**EXTRACT PROVIDED**

Definitions of variables that were formed on the basis of the raw data in the first questionnaire
Current asthma was defined as doctor’s diagnosis of asthma at any age and wheezing during the last 12 months (17). Chronic rhinosinusitis was present if there was either nasal blockage or nasal discharge (anterior or posterior nasal drip) and either facial pain/pressure or reduction/loss of smell for more than three months (18). Gastroesophageal reflux disease was present if there was heartburn and/or regurgitation on at least one day per week during the last three months (19). The number of cough background disorders was calculated by summing up these disorders, giving a value from zero to three. Idiopathic cough was defined as absence of any of these disorders. Autoimmune disorder was defined as presence of a doctor’s diagnosis of hypothyreosis, rheumatoid arthritis, or other autoimmune disorders. Presence of depressive symptoms was defined as a Patient Health Questionnaire-2 score of three or more (20). Symptom sum was calculated by summing all reported symptoms except those associated with airway disorders, giving a value from zero to 14. Trigger sum was calculated by summing all reported cough triggers. There were 11 triggers to be chosen. In addition, the LCQ question number 18 was utilized for speaking as a cough trigger, giving the maximal number of potential triggers 12. Allergy was defined as a self-reported allergy to pollens, animals or food. A family history of chronic cough was defined as the presence (now or in the past) of chronic (duration more than eight weeks) cough in parents, sisters or brothers.

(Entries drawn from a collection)
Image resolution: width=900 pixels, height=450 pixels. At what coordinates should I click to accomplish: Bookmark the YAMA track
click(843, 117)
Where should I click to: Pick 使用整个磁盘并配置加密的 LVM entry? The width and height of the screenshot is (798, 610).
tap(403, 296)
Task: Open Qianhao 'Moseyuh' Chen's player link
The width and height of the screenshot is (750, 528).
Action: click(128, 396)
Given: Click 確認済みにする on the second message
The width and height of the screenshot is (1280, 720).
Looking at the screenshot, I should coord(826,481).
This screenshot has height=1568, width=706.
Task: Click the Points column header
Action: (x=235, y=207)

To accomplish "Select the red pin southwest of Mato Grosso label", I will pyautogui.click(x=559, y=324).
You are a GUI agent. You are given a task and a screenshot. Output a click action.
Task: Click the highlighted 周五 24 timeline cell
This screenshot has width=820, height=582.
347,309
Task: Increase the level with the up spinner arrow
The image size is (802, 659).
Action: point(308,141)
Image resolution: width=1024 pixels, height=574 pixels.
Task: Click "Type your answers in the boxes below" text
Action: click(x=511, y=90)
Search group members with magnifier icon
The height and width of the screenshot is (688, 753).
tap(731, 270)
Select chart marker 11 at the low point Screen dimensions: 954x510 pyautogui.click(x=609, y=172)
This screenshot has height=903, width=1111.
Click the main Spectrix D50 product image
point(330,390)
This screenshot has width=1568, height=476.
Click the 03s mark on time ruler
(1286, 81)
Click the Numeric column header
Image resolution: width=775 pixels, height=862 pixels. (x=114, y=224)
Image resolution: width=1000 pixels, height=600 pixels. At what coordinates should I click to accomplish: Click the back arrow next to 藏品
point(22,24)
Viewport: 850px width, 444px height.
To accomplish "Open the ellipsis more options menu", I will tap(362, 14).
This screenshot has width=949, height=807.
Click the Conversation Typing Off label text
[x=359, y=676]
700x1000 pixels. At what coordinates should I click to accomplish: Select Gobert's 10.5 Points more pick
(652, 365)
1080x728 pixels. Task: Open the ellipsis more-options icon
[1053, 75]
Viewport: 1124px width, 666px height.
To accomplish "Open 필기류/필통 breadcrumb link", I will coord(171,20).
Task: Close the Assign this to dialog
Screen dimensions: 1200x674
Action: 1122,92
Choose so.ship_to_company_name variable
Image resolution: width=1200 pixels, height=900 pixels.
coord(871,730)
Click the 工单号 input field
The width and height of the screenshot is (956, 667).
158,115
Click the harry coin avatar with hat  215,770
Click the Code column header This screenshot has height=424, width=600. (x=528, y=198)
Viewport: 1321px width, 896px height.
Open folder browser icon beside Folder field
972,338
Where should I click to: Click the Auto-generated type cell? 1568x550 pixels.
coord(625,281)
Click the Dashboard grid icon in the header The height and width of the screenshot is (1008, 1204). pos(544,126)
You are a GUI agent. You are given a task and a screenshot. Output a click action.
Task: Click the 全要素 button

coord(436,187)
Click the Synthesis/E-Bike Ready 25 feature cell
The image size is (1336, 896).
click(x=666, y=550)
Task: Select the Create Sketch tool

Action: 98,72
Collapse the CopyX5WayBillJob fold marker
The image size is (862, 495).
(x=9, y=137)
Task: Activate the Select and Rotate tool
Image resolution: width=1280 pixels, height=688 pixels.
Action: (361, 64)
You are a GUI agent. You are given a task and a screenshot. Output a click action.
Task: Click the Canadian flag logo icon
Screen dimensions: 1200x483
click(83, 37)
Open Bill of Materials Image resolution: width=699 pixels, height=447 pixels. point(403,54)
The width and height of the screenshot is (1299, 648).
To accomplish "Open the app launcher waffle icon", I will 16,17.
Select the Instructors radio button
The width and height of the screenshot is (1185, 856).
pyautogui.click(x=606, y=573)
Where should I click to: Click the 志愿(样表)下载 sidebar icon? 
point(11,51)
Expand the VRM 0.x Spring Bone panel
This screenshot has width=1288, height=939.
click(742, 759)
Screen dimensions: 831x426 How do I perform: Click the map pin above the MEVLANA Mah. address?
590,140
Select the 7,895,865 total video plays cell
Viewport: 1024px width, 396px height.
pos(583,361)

**EXERCISE SET**
A - In the text on definitions of study variables, what Patient Health Questionnaire-2 score counted as having depressive symptoms?
B - Continue the text defining the study variables, starting right after its last sentence.

**SET OF ANSWERS**
A - A score of three or more.

B -
Statistical analysis
All variables presented in the first questionnaire were included in partitional clustering with K-means method (12). Dimension reduction and cluster analysis steps were performed using R statistical software version 3.5.1 (R Foundation for Statistical Computing, Vienna, Austria) with diffusionMap, NbClust and cluster packages.
At first phase, data were preprocessed. Right skewed (skewness>1) variables were normalized with log(x+1) function. Next, ordinal and continuous variables were scaled into 0 - 1 interval. Variable’s minimum value or the lowest class got value 0 and maximum value or the highest class 1. Binary variables remained unchanged. Value 0 indicated negative or ‘no’ alternative and value 1 positive or ‘yes’ alternative. After that, distance matrix between observations with scaled variables were calculated using Manhattan distance function. Diffusion maps dimension reduction method was applied to extract diffusion coordinates from distance matrix with function diffuse using default settings.
The number of clusters was evaluated by the 24 criteria provided by the software. After that, the extracted diffusion map coordinates were clustered into groups with k-means method. Cluster membership was added to original data for further analysis.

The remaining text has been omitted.